Having essentially “grown up” around sex parties and started one of the largest in SF I completely understand the experience. Most people are scared of sex parties but once there realize it’s really no different than a casual cocktail party with the exception that as it gets later people have sex.

There’s also the misconception that all sex parties are swinger parties… Some are, some aren’t but swinging is never mandatory regardless. My personal take for a new couple in “the lifestyle” is to take it slow with no expectations. And, maybe most importantly, stick to parties that don’t allow single men. Put as PC as can be, it’s generally not a couple-friendly or newbie-friendly environment.


Chris's avatar

Chris
wrote on November 7 2008 @ 08:38 am: [report]

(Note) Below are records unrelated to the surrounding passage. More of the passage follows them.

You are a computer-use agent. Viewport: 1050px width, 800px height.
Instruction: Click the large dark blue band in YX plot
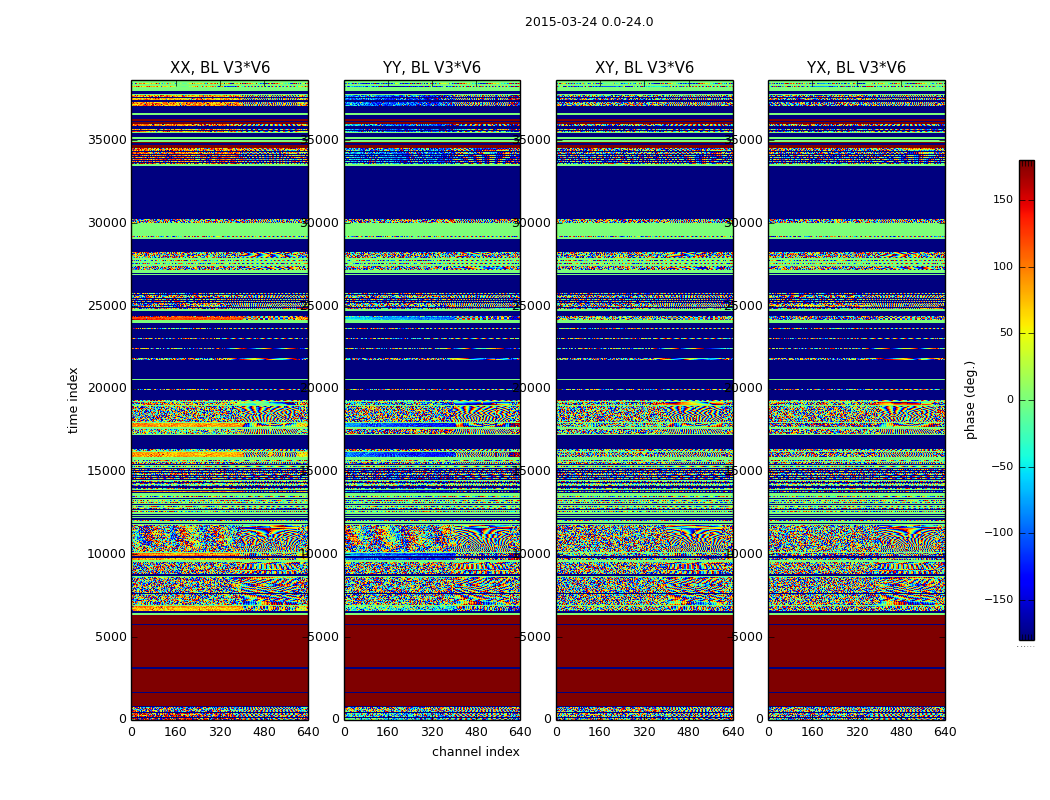click(x=856, y=190)
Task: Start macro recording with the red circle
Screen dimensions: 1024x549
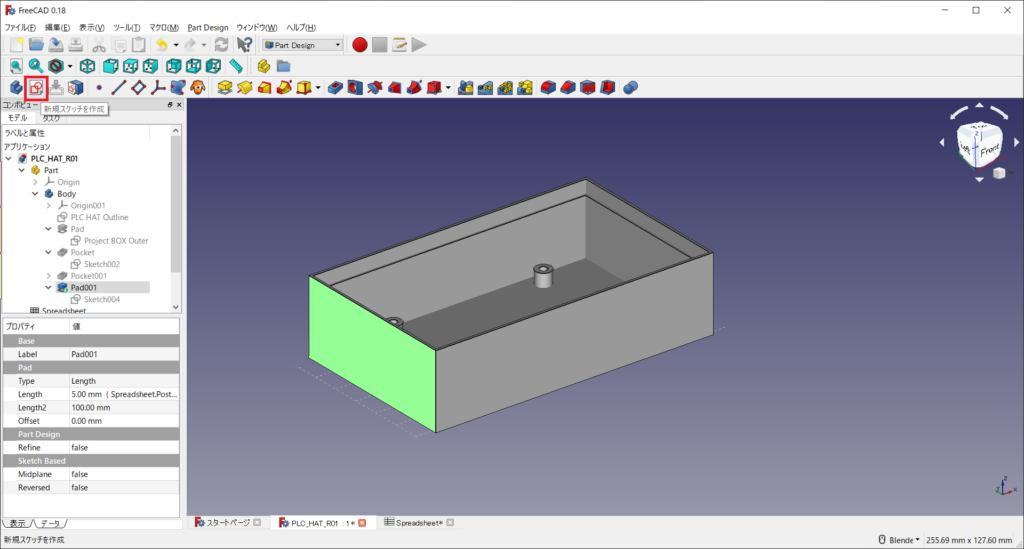Action: click(x=360, y=44)
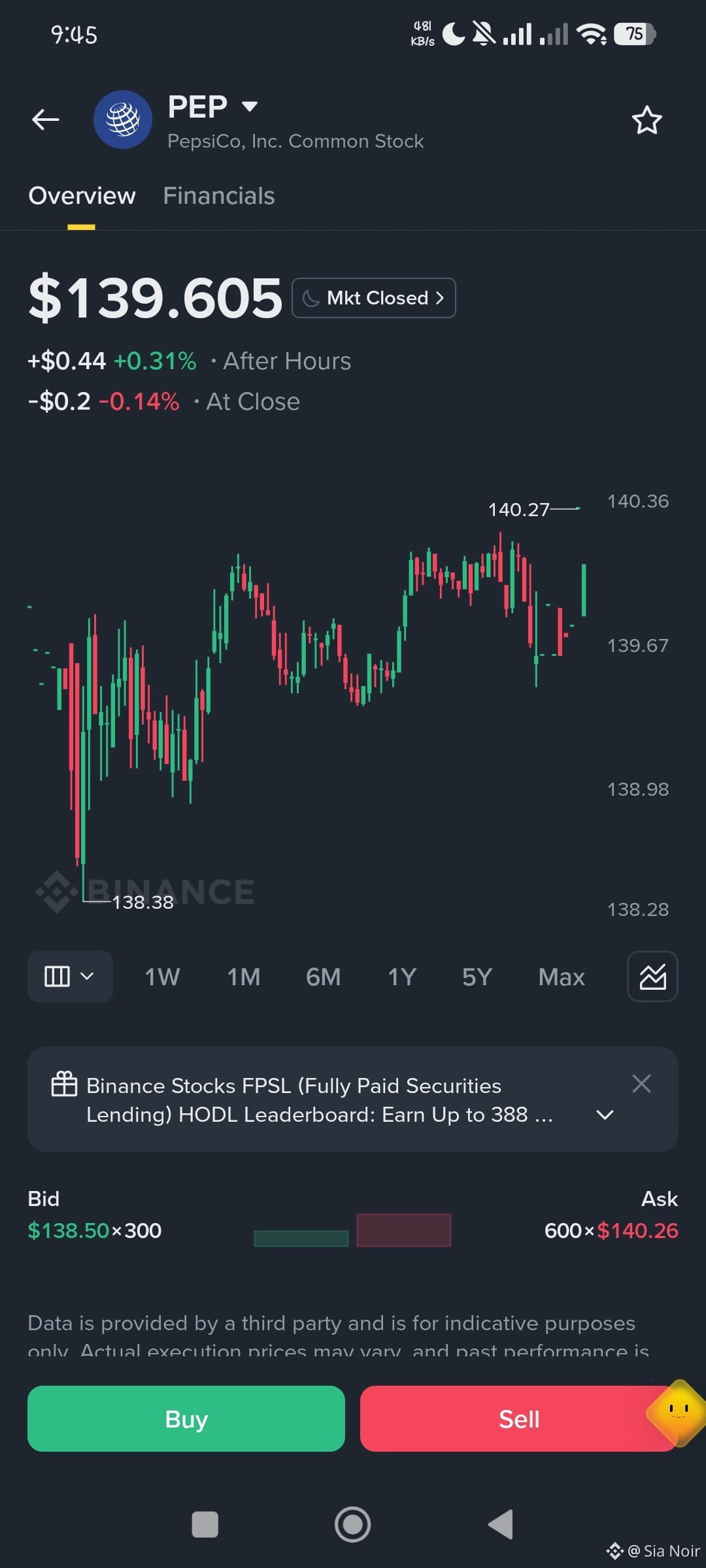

Good for you.  These types of parties saved my marriage and I eventually started my own club too.  They are a safe way for couples to experience their fantasies.  I highly recommend attending one of these parties if you are curious.  Like the previous poster said AVOID the parties that allow single men, they tend to be sleazy full of “single” men who are usually cheating on their wives.  Most of the respectable parties are “couples only” and are really exciting.
I am a physician and have done extensive reserach on STD’s in the “lifestyle” and thank god the incidence is EXTREMELY LOW and sex parties are much safer than going to a bar and picking up a stranger at a bar.
I recommend going slowly at first, have rules that you and your partner stick too and have fun.  You will be surprised how much you will like it.
Play Safe.


EastCoastMale's avatar

EastCoastMale
wrote on March 9 2009 @ 08:28 am: [report]

Agata

There are definitely rules pertaining to what is allowed and what isnt, each varying depending on where it is being held, some more strict than others. As far as safety, it is not that anyone gives up their right to say no and nobody gains the right to force themselves upon others. For those who are used to them, it is a very polite and casual atmosphere, casual in the way people talk to one another not always casual as in everyone F*ing everyone else. It is just one of those things that is a huge turn on to some and unfathomable to others, different strokes for different folks….so to speak.


TwinkleToes's avatar

TwinkleToes
wrote on May 21 2009 @ 07:48 pm: [report]

thanks for sharing your experience!  where can the $40 party be found?